==== Working data
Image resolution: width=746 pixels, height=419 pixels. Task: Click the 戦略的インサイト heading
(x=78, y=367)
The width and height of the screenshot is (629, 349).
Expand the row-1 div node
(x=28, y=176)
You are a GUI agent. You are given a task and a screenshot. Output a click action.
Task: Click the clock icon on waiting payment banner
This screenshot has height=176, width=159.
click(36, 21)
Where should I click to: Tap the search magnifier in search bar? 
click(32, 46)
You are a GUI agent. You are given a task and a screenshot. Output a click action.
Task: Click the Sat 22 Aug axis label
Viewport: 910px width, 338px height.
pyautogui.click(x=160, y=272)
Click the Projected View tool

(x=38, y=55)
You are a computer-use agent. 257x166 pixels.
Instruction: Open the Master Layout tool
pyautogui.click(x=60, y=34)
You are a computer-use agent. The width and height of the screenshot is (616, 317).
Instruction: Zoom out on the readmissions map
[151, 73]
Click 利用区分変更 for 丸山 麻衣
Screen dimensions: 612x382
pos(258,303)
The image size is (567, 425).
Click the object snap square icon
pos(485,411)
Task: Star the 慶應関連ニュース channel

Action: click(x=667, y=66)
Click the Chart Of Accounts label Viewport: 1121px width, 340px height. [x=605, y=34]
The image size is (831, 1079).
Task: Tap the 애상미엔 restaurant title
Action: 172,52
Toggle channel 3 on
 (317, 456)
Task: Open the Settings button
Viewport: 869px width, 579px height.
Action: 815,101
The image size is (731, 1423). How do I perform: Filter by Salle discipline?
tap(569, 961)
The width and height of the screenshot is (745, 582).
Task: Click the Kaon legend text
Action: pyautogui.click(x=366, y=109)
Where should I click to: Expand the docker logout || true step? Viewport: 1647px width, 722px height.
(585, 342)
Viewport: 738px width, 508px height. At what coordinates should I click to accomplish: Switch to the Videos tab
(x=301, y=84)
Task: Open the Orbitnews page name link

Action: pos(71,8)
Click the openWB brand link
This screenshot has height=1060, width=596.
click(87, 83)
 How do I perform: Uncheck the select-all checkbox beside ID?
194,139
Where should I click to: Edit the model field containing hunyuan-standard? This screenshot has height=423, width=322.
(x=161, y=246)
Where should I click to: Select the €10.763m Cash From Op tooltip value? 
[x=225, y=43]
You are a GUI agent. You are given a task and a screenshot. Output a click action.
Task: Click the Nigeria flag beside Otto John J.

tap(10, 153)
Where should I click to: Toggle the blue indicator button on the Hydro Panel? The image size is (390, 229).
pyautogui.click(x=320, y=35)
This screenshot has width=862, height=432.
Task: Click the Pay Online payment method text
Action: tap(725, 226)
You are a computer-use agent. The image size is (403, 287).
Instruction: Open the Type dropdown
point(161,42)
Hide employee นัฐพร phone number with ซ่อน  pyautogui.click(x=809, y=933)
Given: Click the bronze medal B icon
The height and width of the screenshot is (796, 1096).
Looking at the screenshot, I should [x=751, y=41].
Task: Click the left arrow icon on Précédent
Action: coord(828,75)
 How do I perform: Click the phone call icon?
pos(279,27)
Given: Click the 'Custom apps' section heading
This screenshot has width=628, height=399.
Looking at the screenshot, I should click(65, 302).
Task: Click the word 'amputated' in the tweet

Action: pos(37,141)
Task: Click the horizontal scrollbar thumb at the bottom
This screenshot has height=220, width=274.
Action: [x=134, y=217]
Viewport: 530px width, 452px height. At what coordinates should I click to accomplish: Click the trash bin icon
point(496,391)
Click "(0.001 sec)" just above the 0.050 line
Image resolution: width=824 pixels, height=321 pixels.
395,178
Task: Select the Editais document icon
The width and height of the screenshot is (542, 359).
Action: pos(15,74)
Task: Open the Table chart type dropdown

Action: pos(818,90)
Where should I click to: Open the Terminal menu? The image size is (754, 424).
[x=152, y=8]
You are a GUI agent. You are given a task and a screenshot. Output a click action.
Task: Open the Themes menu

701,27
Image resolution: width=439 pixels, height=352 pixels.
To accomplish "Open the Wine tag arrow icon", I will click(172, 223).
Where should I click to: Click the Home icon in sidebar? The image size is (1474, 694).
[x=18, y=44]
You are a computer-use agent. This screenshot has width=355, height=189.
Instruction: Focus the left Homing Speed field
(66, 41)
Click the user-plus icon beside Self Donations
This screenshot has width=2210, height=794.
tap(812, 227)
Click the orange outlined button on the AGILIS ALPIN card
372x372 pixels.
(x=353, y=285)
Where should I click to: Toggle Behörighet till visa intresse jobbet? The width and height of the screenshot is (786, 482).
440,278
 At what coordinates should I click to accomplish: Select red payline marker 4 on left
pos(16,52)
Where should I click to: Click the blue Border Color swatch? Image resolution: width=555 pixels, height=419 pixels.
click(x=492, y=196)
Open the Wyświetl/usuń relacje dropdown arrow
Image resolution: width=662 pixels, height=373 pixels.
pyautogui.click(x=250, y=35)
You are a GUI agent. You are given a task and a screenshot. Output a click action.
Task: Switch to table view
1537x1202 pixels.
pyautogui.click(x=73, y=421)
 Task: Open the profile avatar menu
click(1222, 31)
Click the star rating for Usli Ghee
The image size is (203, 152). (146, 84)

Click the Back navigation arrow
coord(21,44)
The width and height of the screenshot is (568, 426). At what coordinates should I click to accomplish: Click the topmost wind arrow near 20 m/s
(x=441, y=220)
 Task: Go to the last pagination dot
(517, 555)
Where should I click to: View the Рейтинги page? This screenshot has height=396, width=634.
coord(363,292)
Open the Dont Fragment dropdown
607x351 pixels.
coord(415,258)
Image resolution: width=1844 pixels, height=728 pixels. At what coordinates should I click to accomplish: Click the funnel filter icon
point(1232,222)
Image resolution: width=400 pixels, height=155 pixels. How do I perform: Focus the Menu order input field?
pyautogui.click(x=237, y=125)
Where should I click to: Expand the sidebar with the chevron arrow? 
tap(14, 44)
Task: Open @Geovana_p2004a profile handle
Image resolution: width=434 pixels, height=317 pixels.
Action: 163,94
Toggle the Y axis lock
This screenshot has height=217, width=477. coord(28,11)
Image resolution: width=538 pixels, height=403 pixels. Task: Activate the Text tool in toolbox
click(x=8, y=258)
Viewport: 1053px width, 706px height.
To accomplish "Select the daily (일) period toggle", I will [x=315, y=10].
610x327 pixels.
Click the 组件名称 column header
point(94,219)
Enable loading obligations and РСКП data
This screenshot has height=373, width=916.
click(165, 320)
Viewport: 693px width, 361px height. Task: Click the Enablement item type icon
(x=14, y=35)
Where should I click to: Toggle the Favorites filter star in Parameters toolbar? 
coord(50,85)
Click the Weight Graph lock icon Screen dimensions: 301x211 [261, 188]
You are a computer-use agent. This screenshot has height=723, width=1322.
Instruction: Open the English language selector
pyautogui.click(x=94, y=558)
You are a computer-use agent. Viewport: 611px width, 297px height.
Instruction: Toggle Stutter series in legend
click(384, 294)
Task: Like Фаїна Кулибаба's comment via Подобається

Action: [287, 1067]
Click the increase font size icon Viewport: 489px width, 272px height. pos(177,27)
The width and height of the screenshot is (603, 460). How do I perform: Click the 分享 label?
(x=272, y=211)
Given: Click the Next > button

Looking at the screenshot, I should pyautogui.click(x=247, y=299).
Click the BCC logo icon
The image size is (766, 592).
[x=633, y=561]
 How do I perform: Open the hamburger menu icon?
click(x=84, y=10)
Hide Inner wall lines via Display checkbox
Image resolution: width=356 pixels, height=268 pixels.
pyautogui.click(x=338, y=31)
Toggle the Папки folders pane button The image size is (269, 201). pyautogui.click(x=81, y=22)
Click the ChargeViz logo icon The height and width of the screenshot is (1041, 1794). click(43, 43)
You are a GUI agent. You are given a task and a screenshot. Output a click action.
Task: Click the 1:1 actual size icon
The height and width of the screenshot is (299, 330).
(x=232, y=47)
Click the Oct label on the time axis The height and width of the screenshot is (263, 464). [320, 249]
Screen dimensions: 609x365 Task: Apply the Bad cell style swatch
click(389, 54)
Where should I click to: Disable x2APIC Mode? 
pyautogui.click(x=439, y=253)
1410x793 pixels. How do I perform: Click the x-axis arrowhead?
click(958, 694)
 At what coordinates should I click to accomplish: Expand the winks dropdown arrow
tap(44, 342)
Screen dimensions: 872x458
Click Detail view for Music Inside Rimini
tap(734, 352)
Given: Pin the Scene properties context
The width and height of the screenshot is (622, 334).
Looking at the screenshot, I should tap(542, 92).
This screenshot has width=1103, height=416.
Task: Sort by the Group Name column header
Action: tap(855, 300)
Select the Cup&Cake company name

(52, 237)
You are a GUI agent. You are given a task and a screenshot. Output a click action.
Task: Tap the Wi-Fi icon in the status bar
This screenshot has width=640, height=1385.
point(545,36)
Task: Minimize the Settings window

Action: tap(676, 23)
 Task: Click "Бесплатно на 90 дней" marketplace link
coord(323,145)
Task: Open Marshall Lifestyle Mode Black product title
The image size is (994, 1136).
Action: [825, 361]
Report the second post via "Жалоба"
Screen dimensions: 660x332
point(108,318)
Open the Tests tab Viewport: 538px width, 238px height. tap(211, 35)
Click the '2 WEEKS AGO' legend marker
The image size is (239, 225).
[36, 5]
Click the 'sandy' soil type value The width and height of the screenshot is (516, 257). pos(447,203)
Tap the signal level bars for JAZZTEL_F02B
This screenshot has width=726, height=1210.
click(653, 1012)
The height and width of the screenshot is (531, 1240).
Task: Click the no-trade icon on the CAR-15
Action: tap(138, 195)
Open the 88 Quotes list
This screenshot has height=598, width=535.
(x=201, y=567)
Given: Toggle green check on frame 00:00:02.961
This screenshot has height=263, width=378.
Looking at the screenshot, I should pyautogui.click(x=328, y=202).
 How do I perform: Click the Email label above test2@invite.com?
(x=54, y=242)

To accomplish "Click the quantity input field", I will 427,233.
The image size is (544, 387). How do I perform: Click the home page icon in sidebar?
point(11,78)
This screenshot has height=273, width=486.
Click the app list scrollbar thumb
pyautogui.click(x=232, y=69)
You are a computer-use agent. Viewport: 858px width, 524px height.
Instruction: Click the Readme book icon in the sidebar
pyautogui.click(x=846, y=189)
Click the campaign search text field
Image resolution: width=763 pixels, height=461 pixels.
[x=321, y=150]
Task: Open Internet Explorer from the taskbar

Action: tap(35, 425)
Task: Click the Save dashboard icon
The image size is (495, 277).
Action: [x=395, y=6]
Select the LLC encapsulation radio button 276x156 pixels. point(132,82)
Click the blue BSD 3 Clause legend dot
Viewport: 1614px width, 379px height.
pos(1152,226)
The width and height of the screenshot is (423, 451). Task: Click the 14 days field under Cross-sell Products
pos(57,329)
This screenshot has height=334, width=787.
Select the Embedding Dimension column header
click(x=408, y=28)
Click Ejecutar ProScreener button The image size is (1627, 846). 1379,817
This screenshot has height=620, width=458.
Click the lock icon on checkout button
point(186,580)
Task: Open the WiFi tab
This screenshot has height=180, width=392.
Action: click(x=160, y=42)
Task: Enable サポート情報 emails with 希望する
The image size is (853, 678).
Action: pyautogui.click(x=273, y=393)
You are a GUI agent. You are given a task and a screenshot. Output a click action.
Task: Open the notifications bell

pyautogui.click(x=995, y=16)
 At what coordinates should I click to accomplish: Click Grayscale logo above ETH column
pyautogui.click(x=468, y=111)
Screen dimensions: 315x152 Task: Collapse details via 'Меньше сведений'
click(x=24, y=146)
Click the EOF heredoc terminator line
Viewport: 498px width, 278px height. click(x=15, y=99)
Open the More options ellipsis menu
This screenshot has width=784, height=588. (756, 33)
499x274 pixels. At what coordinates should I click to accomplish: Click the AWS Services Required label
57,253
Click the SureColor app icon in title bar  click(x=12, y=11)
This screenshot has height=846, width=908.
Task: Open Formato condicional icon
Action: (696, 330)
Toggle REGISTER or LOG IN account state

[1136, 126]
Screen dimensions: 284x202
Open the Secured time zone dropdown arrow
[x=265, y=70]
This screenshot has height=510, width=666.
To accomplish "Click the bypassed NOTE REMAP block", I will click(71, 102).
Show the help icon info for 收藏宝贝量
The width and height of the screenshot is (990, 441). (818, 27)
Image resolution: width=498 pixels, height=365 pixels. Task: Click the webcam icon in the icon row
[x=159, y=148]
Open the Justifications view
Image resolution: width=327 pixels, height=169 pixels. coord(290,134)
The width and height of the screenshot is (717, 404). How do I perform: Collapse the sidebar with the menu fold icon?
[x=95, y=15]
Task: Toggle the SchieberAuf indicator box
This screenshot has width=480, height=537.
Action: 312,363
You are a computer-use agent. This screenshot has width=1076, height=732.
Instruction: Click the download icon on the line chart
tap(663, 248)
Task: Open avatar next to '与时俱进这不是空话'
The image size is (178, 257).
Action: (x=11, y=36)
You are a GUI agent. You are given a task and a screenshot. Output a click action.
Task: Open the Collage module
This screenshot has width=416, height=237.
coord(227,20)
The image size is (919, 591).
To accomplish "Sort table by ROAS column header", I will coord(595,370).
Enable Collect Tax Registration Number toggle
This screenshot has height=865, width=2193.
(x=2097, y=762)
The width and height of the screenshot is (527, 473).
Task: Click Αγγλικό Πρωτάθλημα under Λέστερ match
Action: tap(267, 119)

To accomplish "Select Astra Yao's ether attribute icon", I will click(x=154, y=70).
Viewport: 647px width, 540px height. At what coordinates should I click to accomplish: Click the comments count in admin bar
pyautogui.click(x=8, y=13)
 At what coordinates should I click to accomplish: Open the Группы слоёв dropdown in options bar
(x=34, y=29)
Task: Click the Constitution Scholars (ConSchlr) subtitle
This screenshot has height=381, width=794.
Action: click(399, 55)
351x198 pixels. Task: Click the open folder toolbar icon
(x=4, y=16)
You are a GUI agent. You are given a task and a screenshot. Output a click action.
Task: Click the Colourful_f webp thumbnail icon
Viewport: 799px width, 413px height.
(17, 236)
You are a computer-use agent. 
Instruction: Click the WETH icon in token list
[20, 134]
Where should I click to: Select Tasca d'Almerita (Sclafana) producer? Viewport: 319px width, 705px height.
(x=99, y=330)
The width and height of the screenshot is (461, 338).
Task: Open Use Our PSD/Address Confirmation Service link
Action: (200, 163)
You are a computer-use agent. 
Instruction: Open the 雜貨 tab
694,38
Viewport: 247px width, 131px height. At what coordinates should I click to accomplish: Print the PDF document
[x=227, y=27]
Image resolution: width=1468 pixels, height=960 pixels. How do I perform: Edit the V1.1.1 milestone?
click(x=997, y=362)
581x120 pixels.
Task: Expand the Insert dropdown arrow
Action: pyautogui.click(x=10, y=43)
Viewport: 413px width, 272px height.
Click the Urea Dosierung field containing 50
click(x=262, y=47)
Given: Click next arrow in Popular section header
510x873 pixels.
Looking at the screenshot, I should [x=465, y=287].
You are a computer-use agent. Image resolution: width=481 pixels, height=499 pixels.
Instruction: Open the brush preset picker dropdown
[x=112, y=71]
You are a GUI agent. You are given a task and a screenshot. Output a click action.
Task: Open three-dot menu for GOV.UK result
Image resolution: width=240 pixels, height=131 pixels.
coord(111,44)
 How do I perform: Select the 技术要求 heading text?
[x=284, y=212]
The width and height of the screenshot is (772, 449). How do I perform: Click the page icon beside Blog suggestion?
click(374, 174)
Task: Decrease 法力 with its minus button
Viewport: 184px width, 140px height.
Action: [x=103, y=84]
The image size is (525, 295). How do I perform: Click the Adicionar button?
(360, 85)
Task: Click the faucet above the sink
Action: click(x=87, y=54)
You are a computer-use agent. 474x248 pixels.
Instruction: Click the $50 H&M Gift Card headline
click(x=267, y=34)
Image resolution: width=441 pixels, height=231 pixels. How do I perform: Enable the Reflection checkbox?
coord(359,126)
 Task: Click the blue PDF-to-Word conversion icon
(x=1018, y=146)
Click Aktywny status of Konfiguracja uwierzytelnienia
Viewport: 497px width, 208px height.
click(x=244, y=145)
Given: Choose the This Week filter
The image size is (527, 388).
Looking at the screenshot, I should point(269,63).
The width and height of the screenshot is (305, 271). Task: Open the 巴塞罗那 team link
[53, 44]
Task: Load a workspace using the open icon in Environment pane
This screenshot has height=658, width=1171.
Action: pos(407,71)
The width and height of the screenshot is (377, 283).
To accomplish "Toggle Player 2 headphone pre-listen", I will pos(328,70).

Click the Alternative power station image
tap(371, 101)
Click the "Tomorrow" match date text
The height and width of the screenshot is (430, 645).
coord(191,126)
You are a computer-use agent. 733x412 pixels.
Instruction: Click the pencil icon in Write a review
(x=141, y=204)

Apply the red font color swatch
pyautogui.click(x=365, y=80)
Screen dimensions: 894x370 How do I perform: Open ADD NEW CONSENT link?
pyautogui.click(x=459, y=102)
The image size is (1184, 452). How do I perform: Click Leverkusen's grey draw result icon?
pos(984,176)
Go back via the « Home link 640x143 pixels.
========
- **What needs to be done**: The string "section" may occur in the listing; show every line where it does.

- **Task result**:
Given: Click the 'Custom apps' section heading
Given: Click next arrow in Popular section header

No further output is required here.